According to the University of Minnesota (UMN) Ag Extension, “The fungi, Rhizoctonia spp. and Fusarium spp., along with the water mold Pythium spp. are the most common pathogens responsible for damping off.” So here are a few tips to keep your seeding area free of pathogens this fall.
How to Prevent Damping Off
- Use new potting soil or seed-starting mix every time. Old soil can harbor pathogens from previous uses.
- Ensure good drainage, and don’t over water. Plants don’t like wet feet, and if seedling trays sit in standing water they may suffocate, weakening or killing the plant. Keep surrounding areas dry.
- Sterilize all equipment before use. That means seedling trays, capillary mats, tools, and plant markers. UMN recommends soaking your trays in a 10% bleach solution for 30 minutes.

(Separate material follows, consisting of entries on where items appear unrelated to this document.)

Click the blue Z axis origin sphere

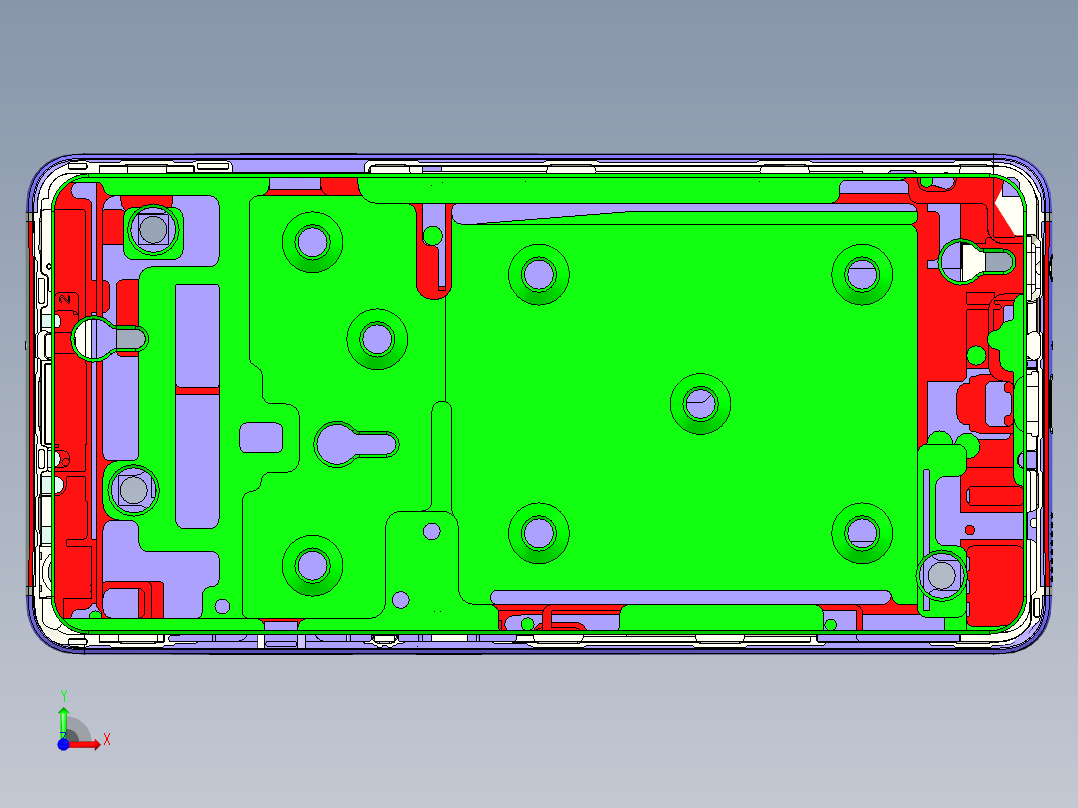63,745
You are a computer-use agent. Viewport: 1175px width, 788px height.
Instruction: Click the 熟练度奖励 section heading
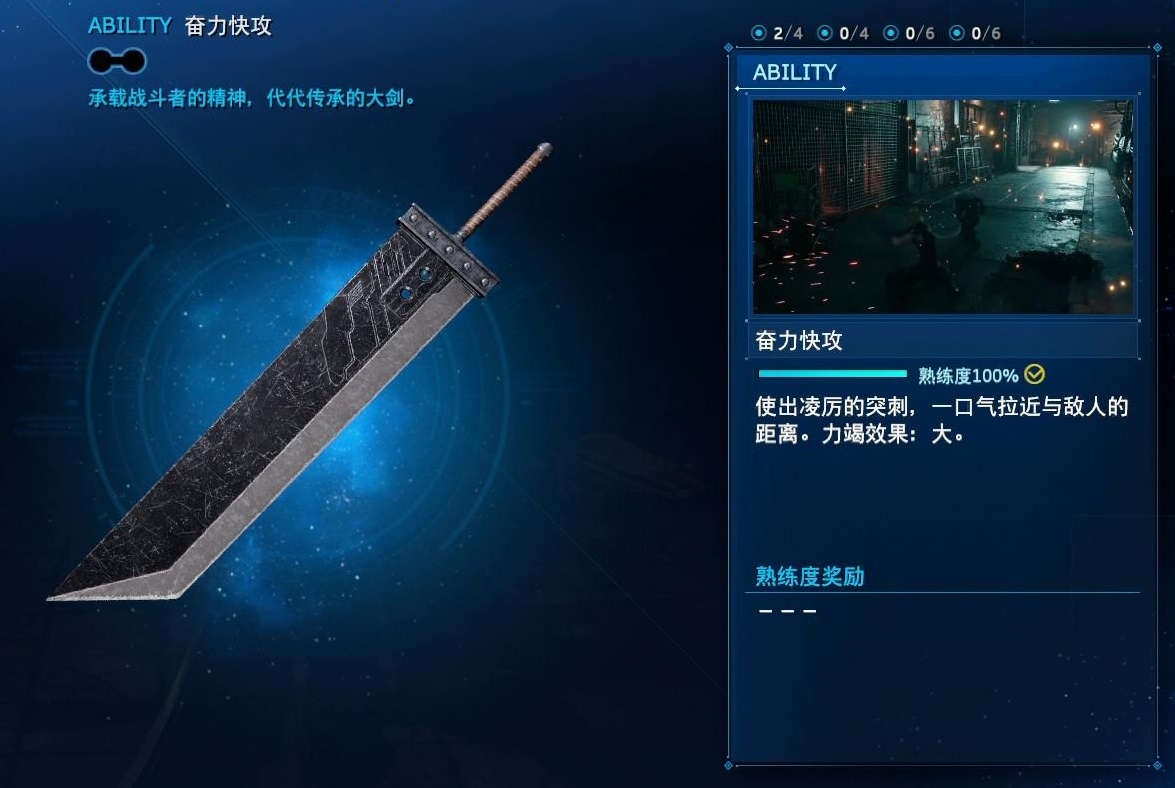(x=809, y=576)
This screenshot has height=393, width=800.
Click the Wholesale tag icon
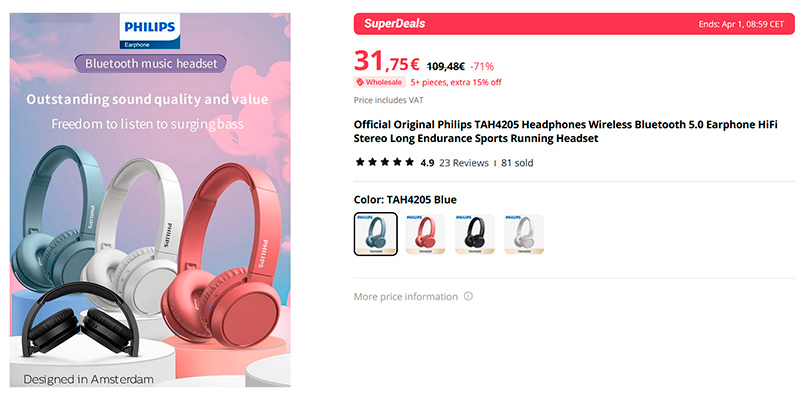coord(360,82)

- Air circulation is key. An oscillating fan not only helps build stronger stems, but it keeps air flowing through the area, making it less likely for molds and fungi to take hold.
Damping off can send even the best gardeners into a shame spiral, but remember that you can always start again if your seedlings have been claimed by disease. Chin up, wash up, and try again. Give seedlings the best environment to thrive and you’ll have a happy fall garden before long.